Control unit 104 1 aspect connects the conductive path being made up of current source 101, switch 102, on the other hand connects electricity
Pressure detector 103.Controller 104 is configured to make lithium ion battery 120 carry out pulsed discharge under discharge current and discharge time,
And obtain first voltage V during the non-pulsed discharge of lithium ion battery 1200With second voltage V during electric discharge1Between voltage difference.
Discharge current I depends on current source 101, and discharge time t depends on the time that switch 104 is opened, and this two values can be right
Controller 104 is known or unknown.Current source 101 can be constant current source or variable electric current
Source.When using variable current source, control unit 104 may be connected to current source 101 to control the size of discharge current.Controller
104 can send pulse control signal to switch 102, the time opened with controlling switch 102.Switch is made in pulse control signal
102 level opened (such as high level) have the dutycycle of very little.It is appreciated that in order to detect dump energy and putting of carrying out
Electricity should change electricity as small as possible, has therefore carried out time shorter pulsed discharge.Certainly, pulsed discharge also contemplate lithium from
The factor of sub- inside battery, this will discuss later.Discharge time t can have the very big range of choice, from tens nanoseconds to several
Hundred milliseconds.As a rule, t can be controlled in Microsecond grade.

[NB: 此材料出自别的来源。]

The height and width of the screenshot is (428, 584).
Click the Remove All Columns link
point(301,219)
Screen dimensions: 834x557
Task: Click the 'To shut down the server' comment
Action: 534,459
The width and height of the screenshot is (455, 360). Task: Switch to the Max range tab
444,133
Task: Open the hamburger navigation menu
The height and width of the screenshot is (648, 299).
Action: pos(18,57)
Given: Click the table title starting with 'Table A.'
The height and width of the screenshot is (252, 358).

Control unit 104 connects voltage detector 103, so that voltage V when obtaining non-pulsed discharge0With voltage V during electric discharge1
Between voltage difference.Voltage detector 103 can obtain differential voltage value by calculating, and it is poor also can be obtained by differential voltage detection
Component voltage value.When differential voltage detects and obtains differential voltage value, voltage detector 103 may not necessarily obtain non-pulse respectively and put
Voltage V when electric0With voltage V during electric discharge1, but directly obtain voltage difference.

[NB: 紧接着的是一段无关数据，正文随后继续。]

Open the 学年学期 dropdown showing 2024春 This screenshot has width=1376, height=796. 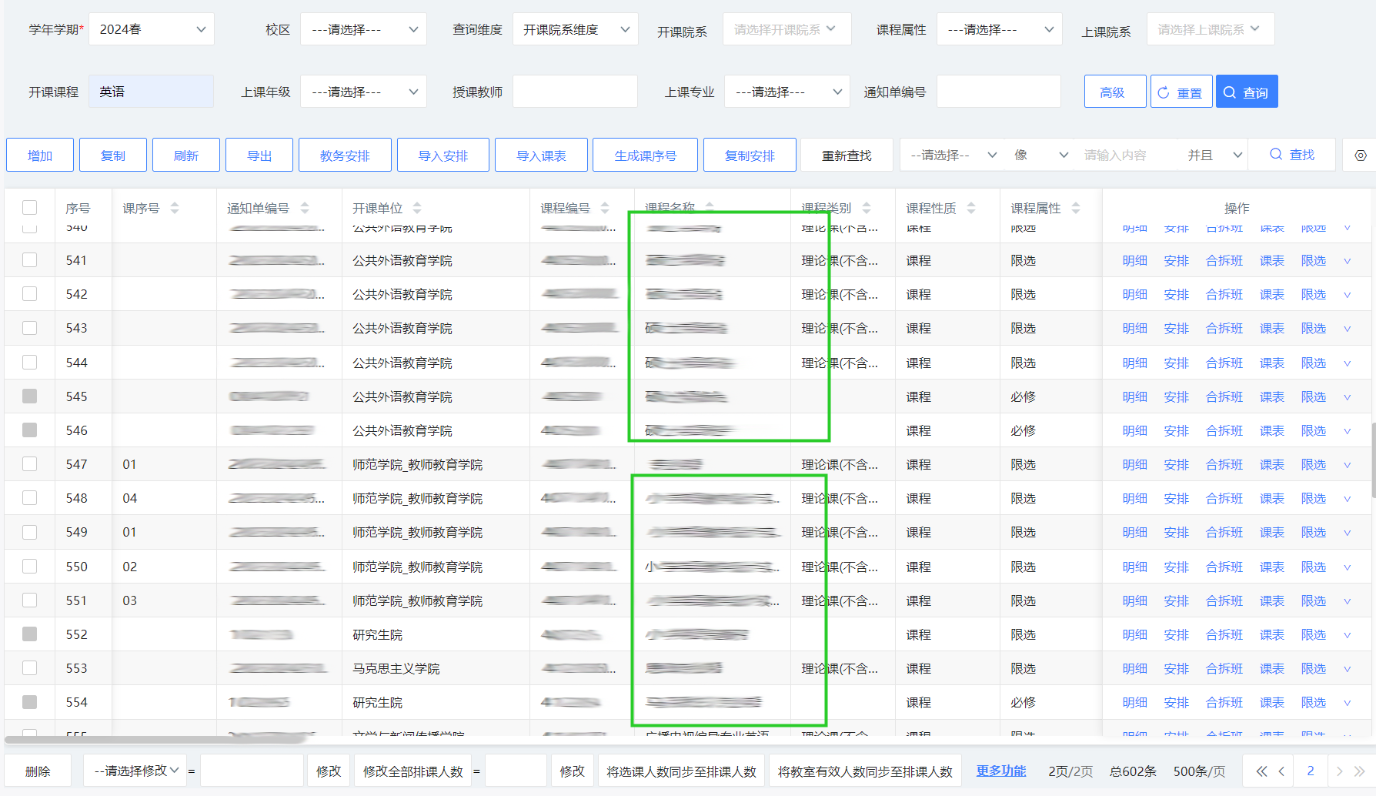pos(152,29)
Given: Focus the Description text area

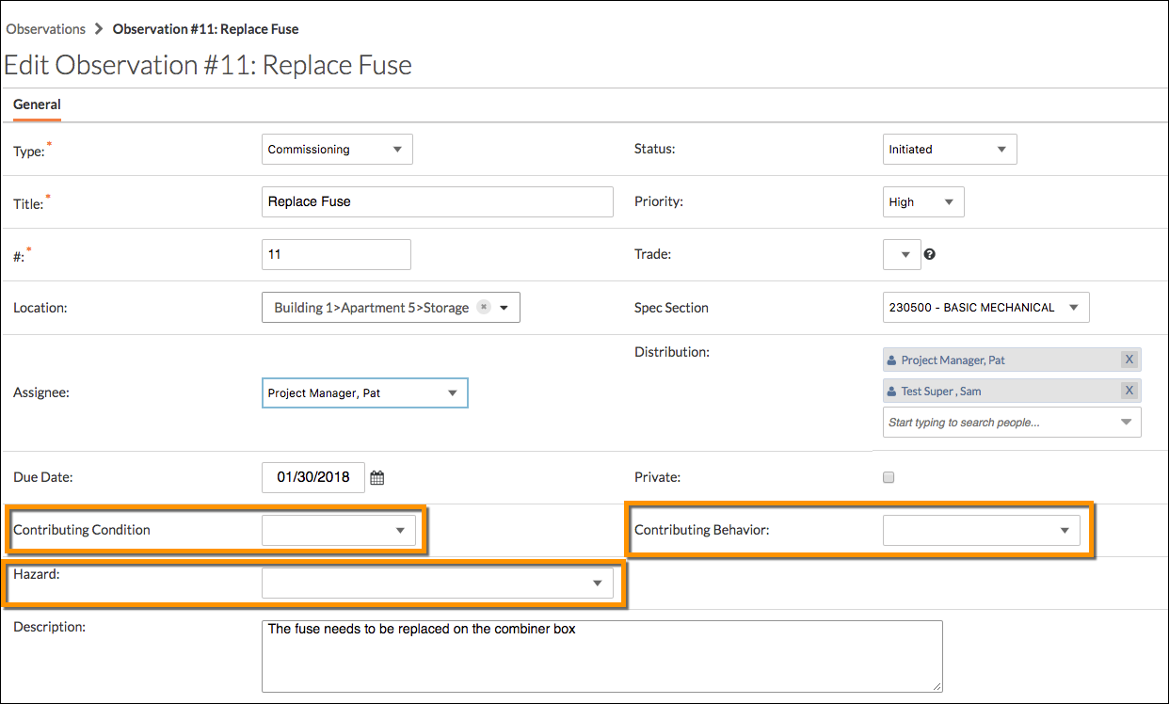Looking at the screenshot, I should point(601,656).
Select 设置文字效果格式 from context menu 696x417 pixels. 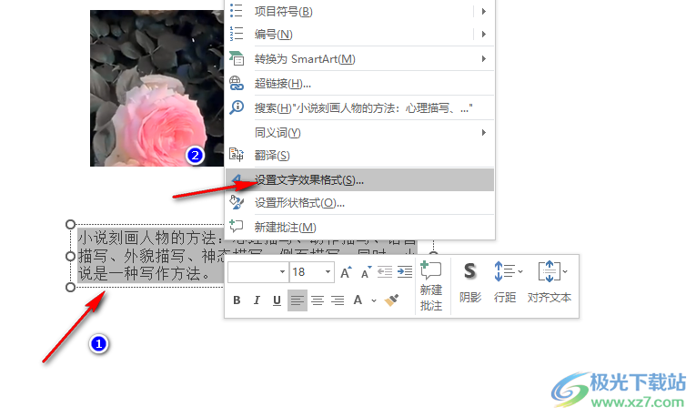point(309,179)
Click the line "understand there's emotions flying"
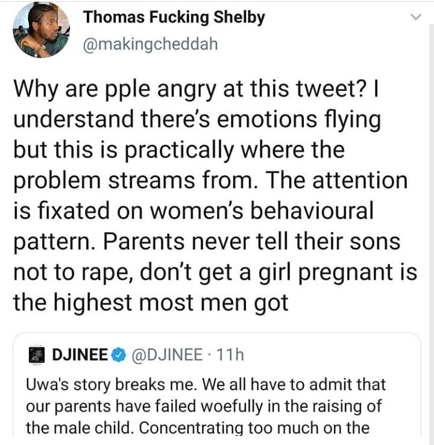Viewport: 434px width, 445px height. click(198, 119)
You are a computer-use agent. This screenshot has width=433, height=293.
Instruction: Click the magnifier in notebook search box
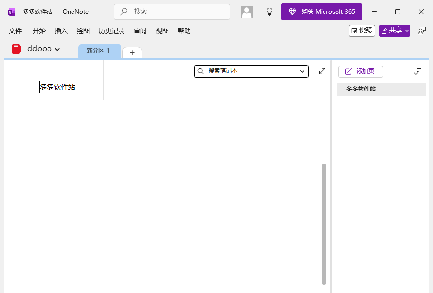201,71
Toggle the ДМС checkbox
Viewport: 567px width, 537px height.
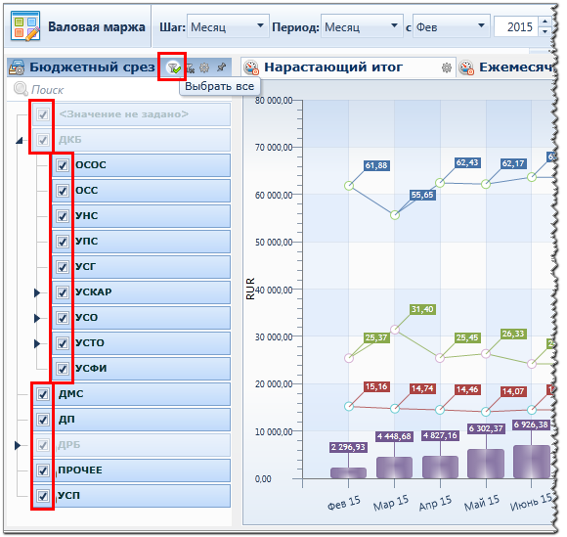[x=43, y=394]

Processing unit 105 connects control unit 104, for according to voltage difference VcDetermine the remaining electricity of lithium ion battery 120
Amount.In one embodiment, control unit 104 and processing unit 105 can be become one.Such as control unit 104 and place
Reason unit 105 is integrated on the same chip.

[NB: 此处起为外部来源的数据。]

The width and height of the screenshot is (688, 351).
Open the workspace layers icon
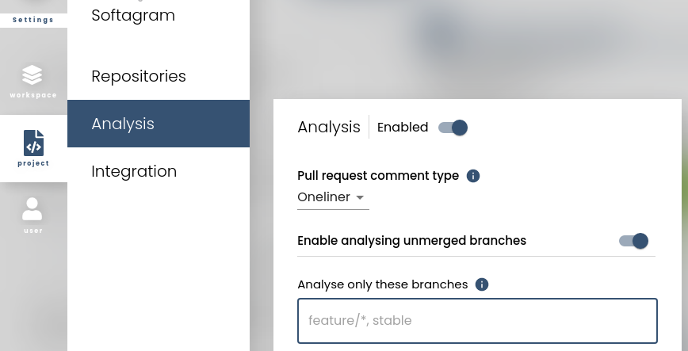(32, 75)
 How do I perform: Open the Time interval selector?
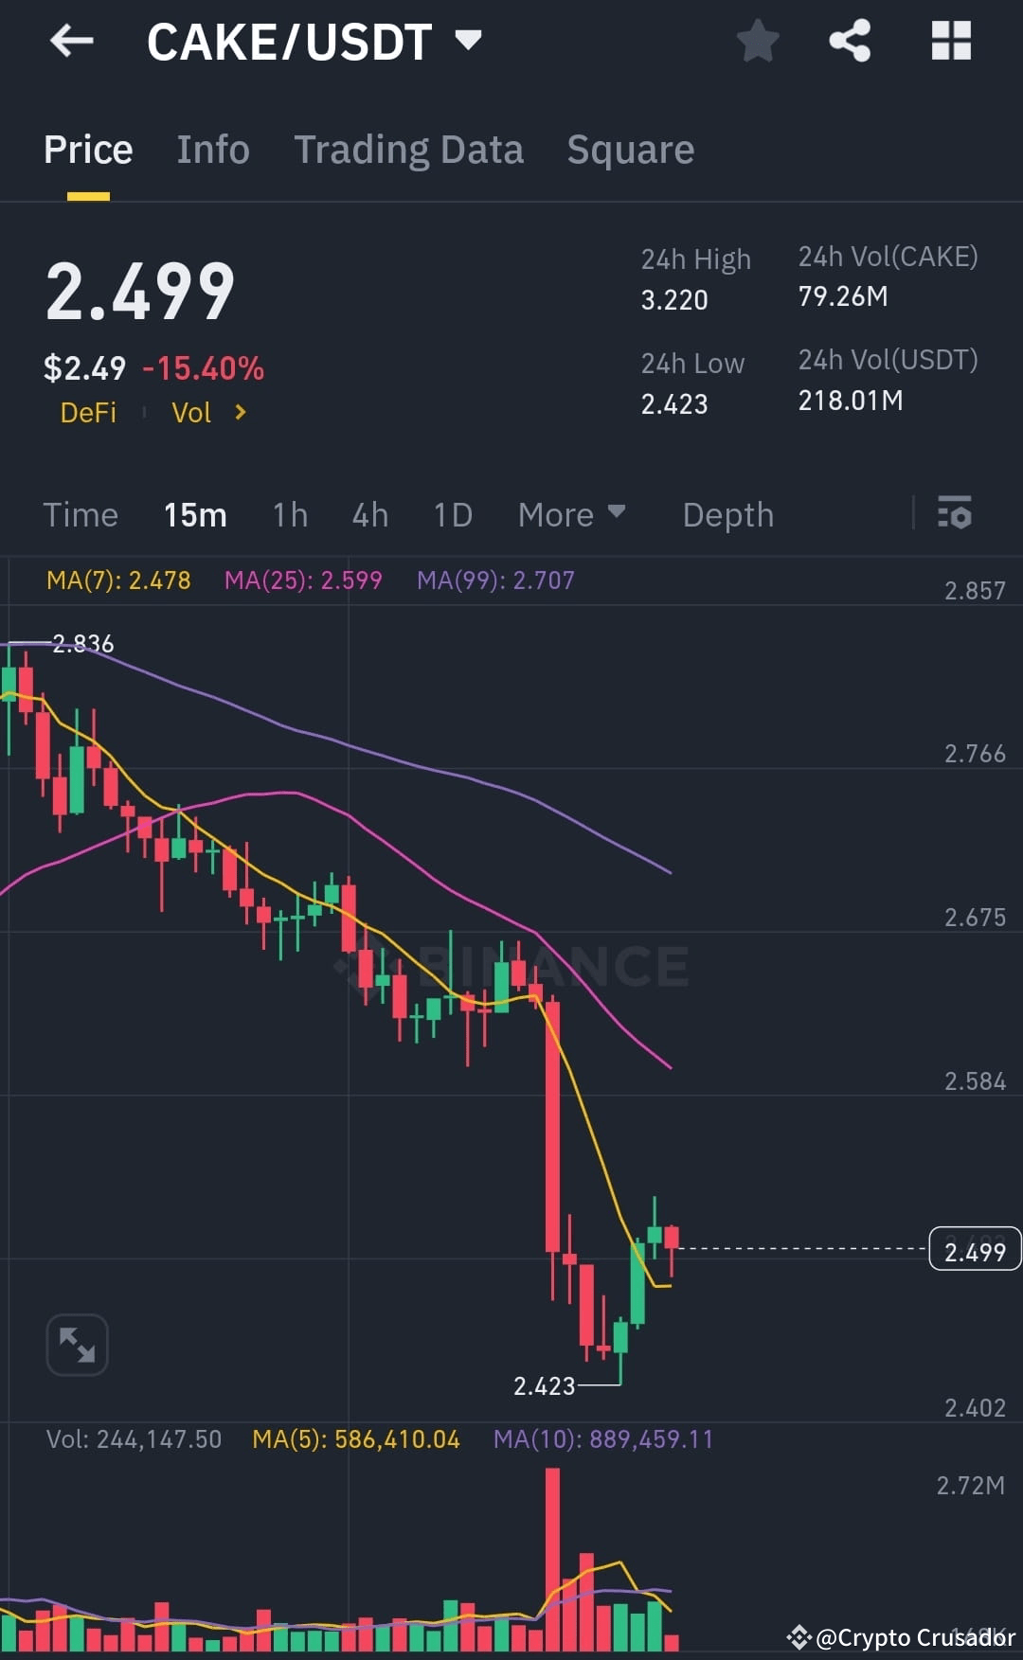[x=80, y=514]
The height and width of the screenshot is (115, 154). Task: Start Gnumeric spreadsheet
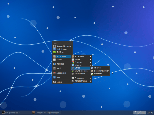[x=98, y=74]
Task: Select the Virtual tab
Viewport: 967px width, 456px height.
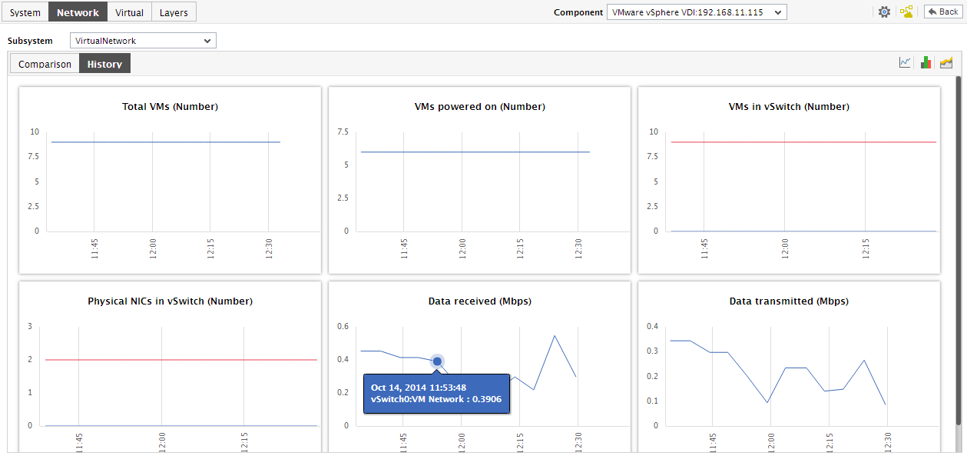Action: (129, 12)
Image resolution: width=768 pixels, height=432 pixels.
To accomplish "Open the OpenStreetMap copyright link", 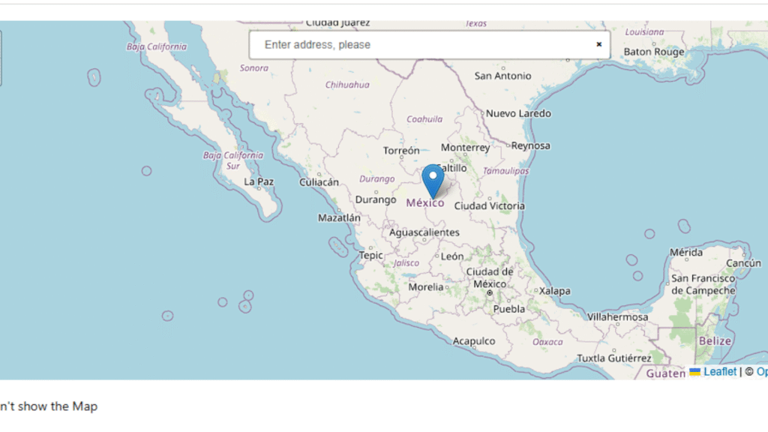I will click(x=761, y=371).
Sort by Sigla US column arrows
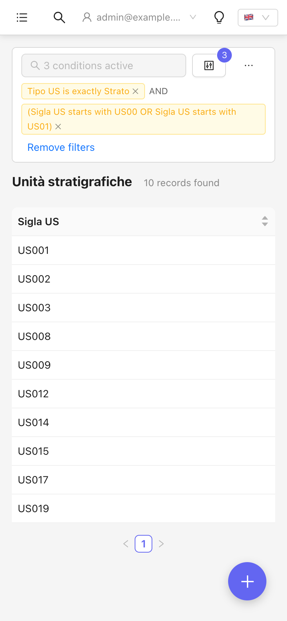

Fig. 2 is the Li ion cells unit structure chart comprising metering device according to an embodiment of the invention.With reference to Fig. 2 institute
Show, Li ion cells unit includes lithium ion battery 120.Typical lithium ion battery 120 includes positive pole 121, negative pole 122, electricity
Solution liquid and barrier film 123, anode electrode 124 and negative electrode 125.When being charged to battery, positive pole 121 there is lithium ion give birth to
Become, the lithium ion of generation is through electrolyte movement to negative pole 122.Have many a lot of micropores in negative pole 122, reach the lithium of negative pole from
Son is just embedded in micropore, and embedded lithium ion is more, and charging capacity is higher.Equally, when discharging to battery, it is embedded in negative
Lithium ion abjection in pole 122, move back positive pole 121 again.The lithium ion returning positive pole 121 is more, and discharge capacity is higher.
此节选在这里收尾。